Another thing is, if the hardware debounce is even needed at all. If this is for a generic logic input, and the bouncyness or slow input change does not affect the circuit, if for example it is filtered by software or it can trigger a single action, the debouncing or Schmitt trigger is not needed. If however it goes to an input which must have single well-defined sharp edge, such as to generate one single event or interrupt or counter clock pulse or something, then the hardware debouncing by filtering and Schmitt trigger is definitely needed, or in some cases, an even better debounce might be necessary which requires a SPDT button.

The 10k resistor on left is useless. The switch has no relation to it and it will constantly have 5V supply over it and it just wastes power. There is no reason why it is or why it should be present in the circuit.

As the resistor on right keeps the capacitor discharged, pushing the button will short circuit the capacitor with power supply, immediately charging it with high pulse of current.

While the current surge is short, it is only limited by internal resistance of capacitor, copper trace wiring and switch contacts, and can be multiple amps, it will degrade the switch contacts over time, and will likely exceed the safe current limits of the capacitor and the button.

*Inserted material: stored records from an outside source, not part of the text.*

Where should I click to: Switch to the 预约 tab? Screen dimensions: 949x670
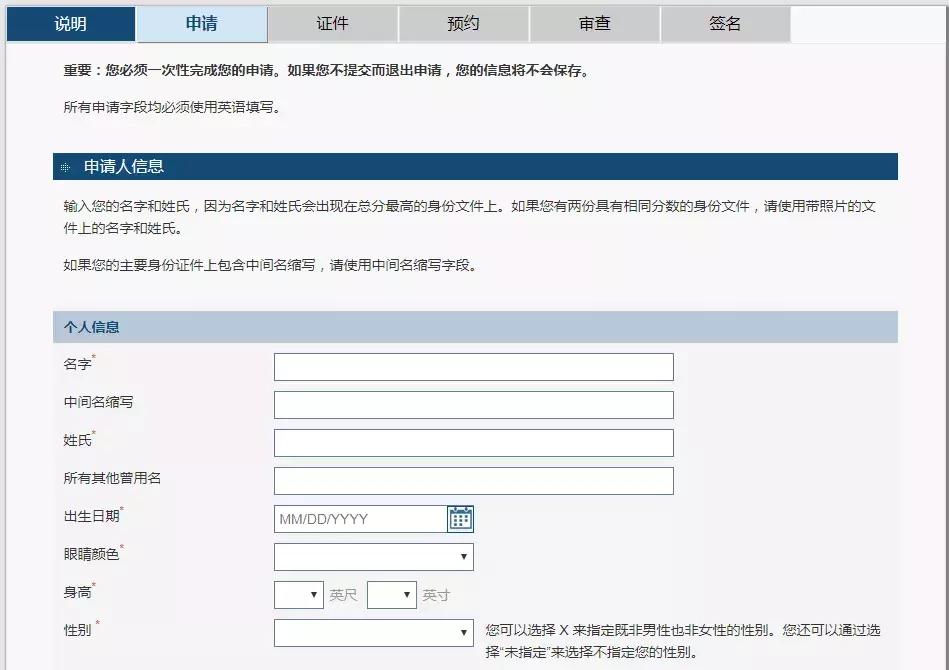pyautogui.click(x=462, y=20)
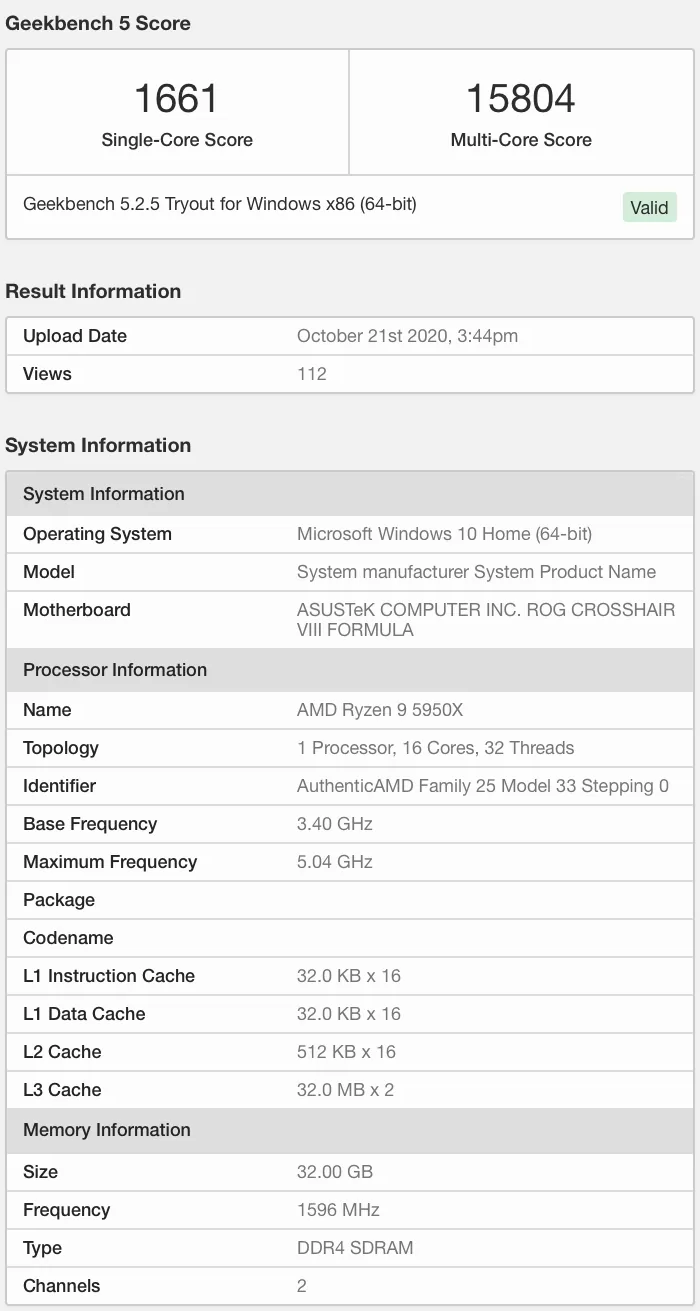Click the L3 Cache value 32.0 MB x 2
This screenshot has height=1311, width=700.
coord(345,1090)
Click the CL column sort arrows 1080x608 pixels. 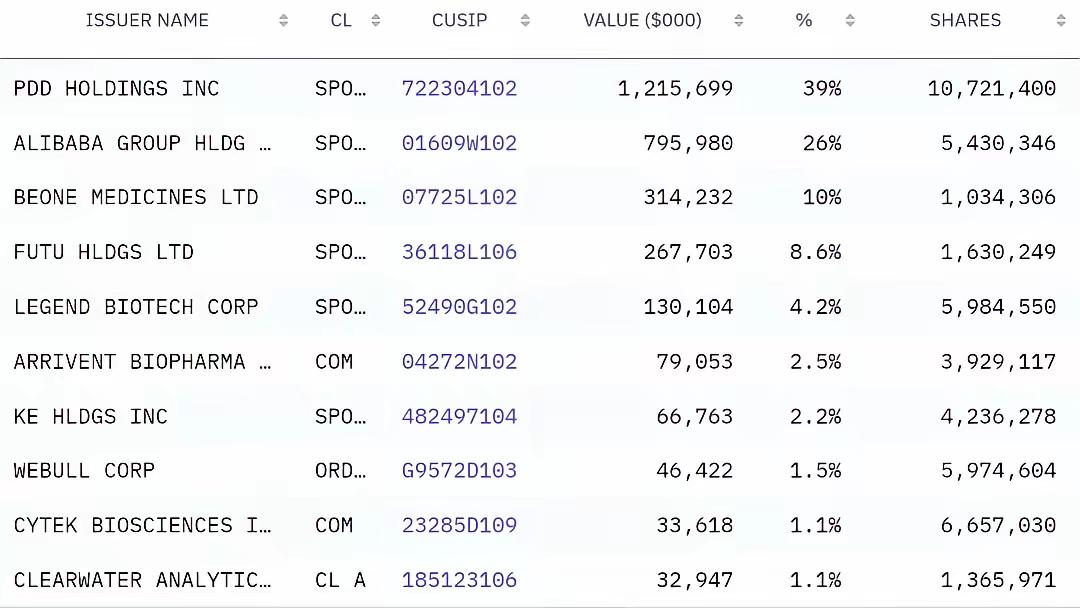(375, 21)
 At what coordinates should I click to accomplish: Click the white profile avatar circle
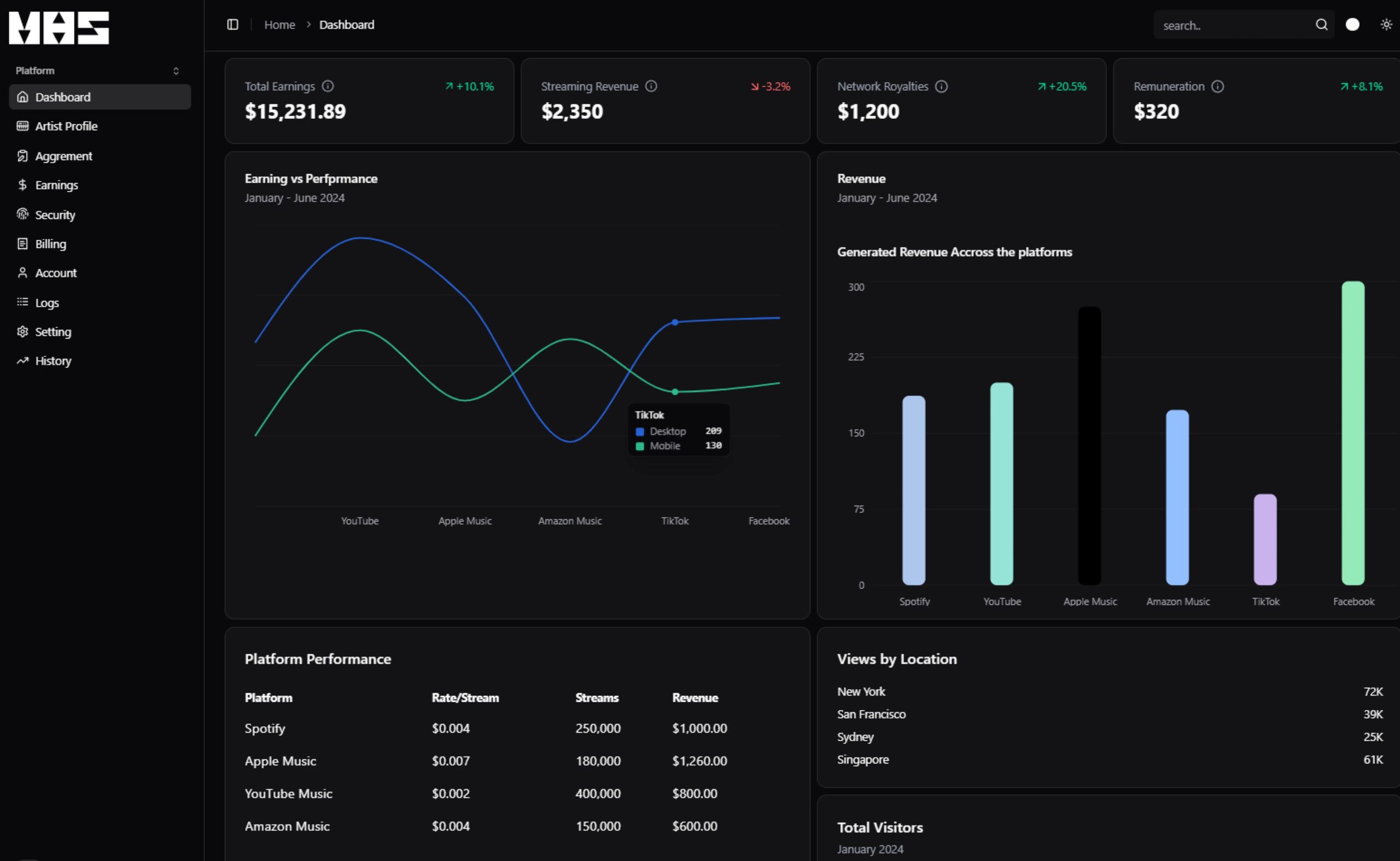tap(1352, 25)
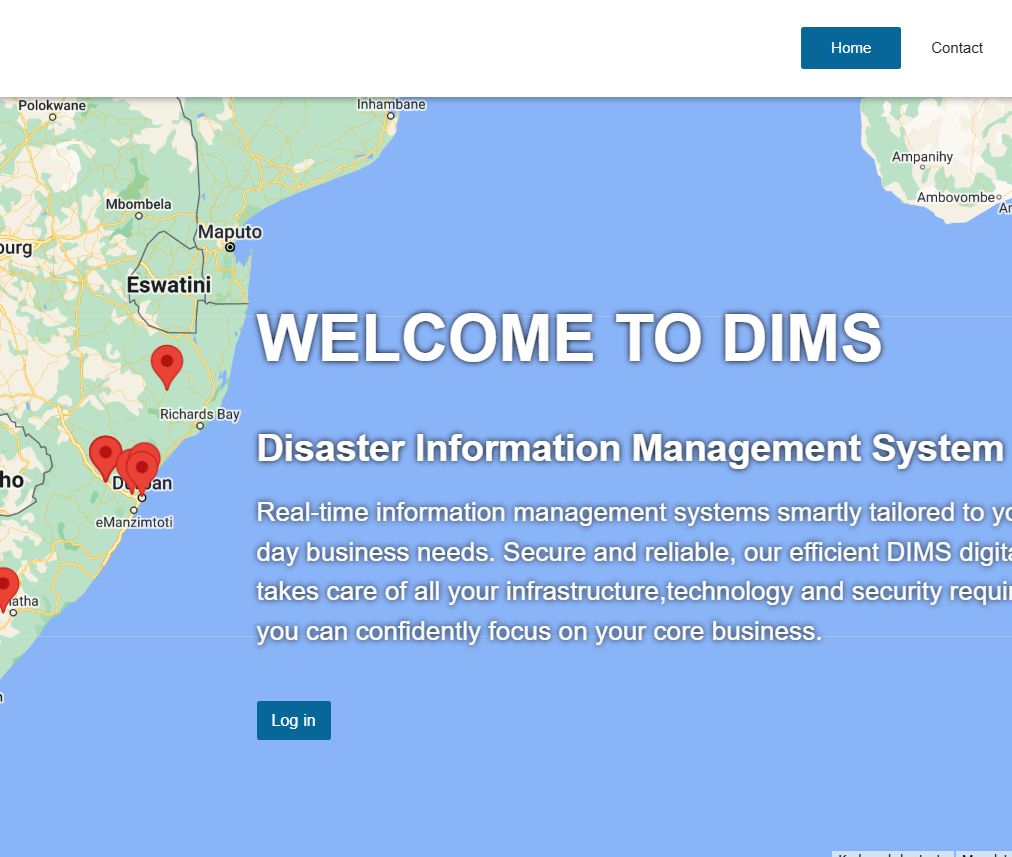Select the Mbombela city label

point(139,204)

So as already mentioned, pushing the button causes a fast voltage and fast current step. Even worse if the button connection is scratchy and there are bursts of steps instead of one. If the button is user accessible at suitable location and the capacitor is further away near the chip, the PCB wiring between them has stray inductance. The large current trasients will cause large voltage transients and this may cause overshoots, undershoots and ringing at the chip input, and it may unintentionaly stress the chip input structures.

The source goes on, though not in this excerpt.